I've been exploring lately. Exploring even the things that aren't supposed to be explored - this early. Then it hit me hard: it wasn't right. It wasn't right at all. I was just finding me. But then again I guess it wasn't supposed to be rushed like that. Rushed as if I didn't even care for myself anymore. Rushed as if it was a shortcut to hell. Fortunately, it wasn't.

After the "test" result, I finally got a chance to breathe deeply. My lips jerked a smile. The result was what I wanted. I know this doesn't mean an open door to continuing what I've been doing - what I've been doing wrong. I've been abusing myself, my will, and my mind, and I know they didn't deserve this. I just know this means that I just have to put an end to this path I've been travelling on. Time to change my life, time to change what I've been keeping my eyes on. This is a wake up call for me. Now I know that I didn't have to wait for an illness to open my eyes to reality, and to change my lifestyle. I didn't need that. Nor did I need that for myself. 
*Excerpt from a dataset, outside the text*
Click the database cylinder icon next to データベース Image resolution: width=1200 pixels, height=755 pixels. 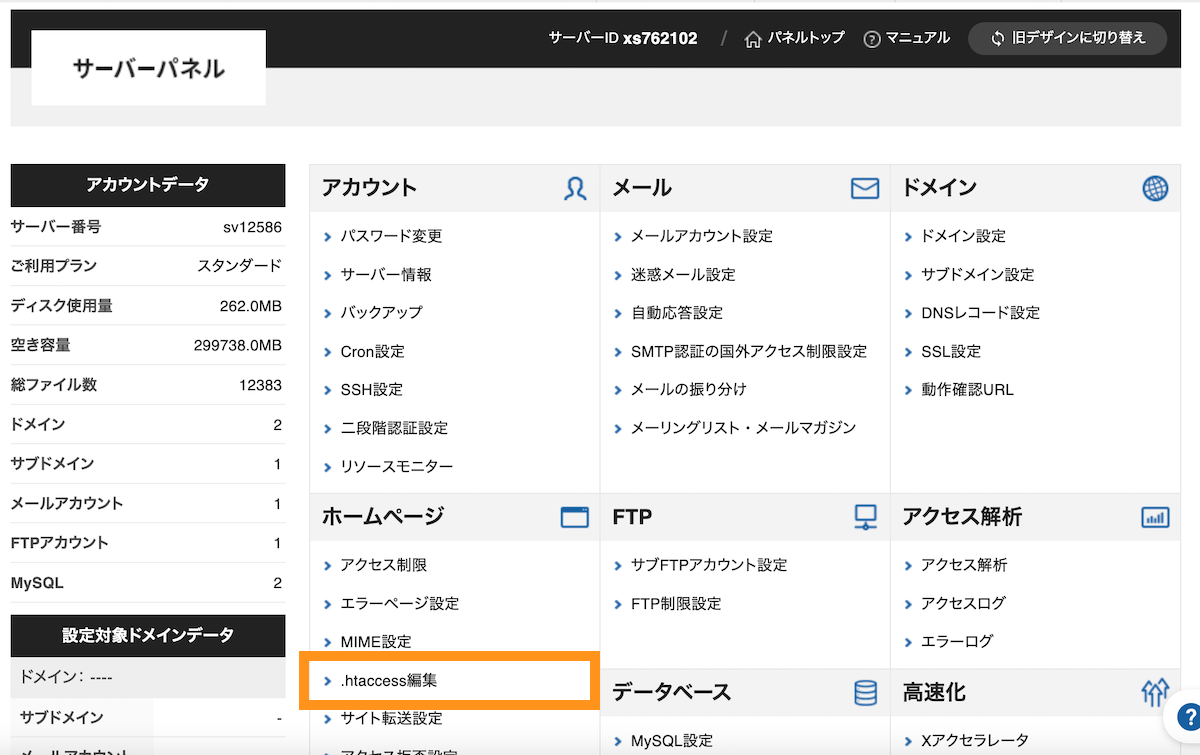[x=864, y=692]
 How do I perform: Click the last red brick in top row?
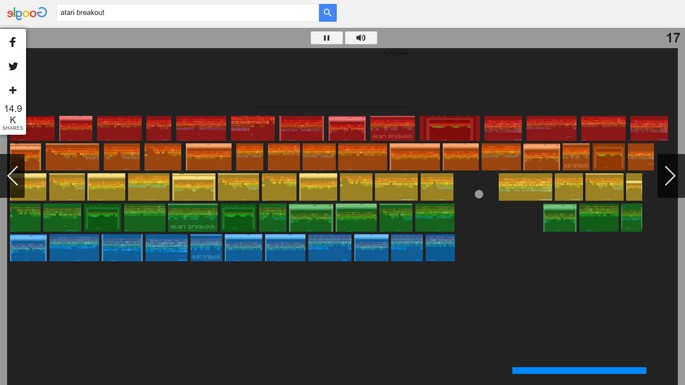[649, 128]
A past love has been lost, a past me has been gone. I hope to unveil a new chapter in my life wherein the major character would have to be rewritten - where I should take a big step to change.

We don't need a red alert for us to change for the better. As early as now, start living healthy, and live loud.

6.14.2012

100% Smoke Free. Or is It?


Have you seen these signs anywhere? Where are they usually seen? Jeepneys, and other public transportation. I kind of emphasized on Jeepneys - well, I know you know why.

I usually dislike smelling cigarette smoke, but then who does? I even tell my mom to get at least a couple of feet away from me when she does smoke. One sniff of it, and I feel my lungs crumbling into pieces. A couple of minutes more, I'd expect them to be completely gone - into ashes. People, ranging from toddlers to senior citizens, board the jeep almost everyday. Inhaling the smoke from exhaust pipes from other vehicles is bad enough. What more having an almost daily dosage of second hand smoke too? Well, it just contains four times the toxic from smoke outside. How bad could it be right? I don't remember anything about the jeepney drivers having the immunity to this. Just plain insensitive.

Come on! They can just have a yosi break after a couple of trips. Are they that generous - generous enough to share lung cancer? I mean, jeepney drivers, you can keep your lung cancer all you want. We don't want any part of it. It's all yours. Congratulations!


Blabberish Shit

There I was, sitting at the back row of the classroom as my teacher was continuously blabbering about something - something about thermodynamic systems, I think. My self was present. My mind, long gone.

I kept on thinking, dwelling on the pain that burst in my heart when someone, very special to me, kept on accusing me, insisting that I'm cheating on him, and his reaction when I tried to hug him. I may have overreacted a bit, but who could blame a broken heart.

I've been portraying a strong, happy person my entire life. I know I couldn't stand the feeling of crying in front of someone dear to me. So there's my decision - a walkout.

Was it because my pride was too high? No. Was it because I was feeling guilty? No! As long as I know, guilt and pain were two different things.

And there I was, my mind was absent in class. My teacher was blabbering about heat reservoir.